Thanks to the ever improving temporal and spatial resolution of modern functional brain imaging techniques there is a growing body of experimental data relating different temporal tasks like sensory motor synchronization (SMS) or interval estimation (IE) to specific brain regions. For IE and SMS the two main important regions are the cerebellum and the striatum, respectively [1]. Unfortunately, functional imaging cannot help to elucidate on the way in which clocking signals are created by those regions, let alone the way in which they are integrated into our thoughts, emotions, and actions.
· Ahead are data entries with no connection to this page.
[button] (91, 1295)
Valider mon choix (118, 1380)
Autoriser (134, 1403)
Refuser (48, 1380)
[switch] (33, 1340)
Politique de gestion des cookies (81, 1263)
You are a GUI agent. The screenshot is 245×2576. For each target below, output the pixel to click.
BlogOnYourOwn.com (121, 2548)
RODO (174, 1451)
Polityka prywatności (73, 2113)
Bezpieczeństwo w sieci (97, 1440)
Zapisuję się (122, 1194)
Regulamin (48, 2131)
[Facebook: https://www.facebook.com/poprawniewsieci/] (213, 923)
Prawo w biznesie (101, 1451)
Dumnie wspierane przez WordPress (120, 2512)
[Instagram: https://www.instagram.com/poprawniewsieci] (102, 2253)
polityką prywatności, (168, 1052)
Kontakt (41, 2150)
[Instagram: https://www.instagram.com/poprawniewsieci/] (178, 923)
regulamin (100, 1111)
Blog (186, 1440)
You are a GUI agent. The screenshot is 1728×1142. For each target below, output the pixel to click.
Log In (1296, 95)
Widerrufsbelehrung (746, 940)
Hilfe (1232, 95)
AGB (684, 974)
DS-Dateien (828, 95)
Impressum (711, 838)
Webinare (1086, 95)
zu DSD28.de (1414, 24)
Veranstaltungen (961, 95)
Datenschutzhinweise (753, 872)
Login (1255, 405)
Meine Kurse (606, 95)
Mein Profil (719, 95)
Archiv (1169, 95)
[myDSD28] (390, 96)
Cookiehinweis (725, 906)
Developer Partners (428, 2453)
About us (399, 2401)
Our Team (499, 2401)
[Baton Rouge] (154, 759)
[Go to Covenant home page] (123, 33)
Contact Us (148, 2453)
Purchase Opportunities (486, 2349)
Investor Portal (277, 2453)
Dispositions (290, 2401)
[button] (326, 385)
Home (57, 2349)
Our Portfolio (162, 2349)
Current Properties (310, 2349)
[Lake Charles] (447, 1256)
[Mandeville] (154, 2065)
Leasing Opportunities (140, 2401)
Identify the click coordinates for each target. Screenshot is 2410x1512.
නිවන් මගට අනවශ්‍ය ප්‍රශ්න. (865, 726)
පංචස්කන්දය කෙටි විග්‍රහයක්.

Lesion studies and functional imaging both find the cerebellum to play a key role in human timing, especially for sub-second time intervals. The cerebellum connects our brain to our mechanical periphery, which is inherently linked to the physical world via its mass, its inertia; but how does the cerebellum measure time? Is it deterministically driven by internal oscillators like a quartz clock? Or are our limbs to the cerebellum what a pendulum is to a mechanical clock? Does the cerebellum need that mechanical feedback loop as a driver, for intermittent calibration, or not at all? What in the end does it take to estimate time intervals or tap your toe to a beat?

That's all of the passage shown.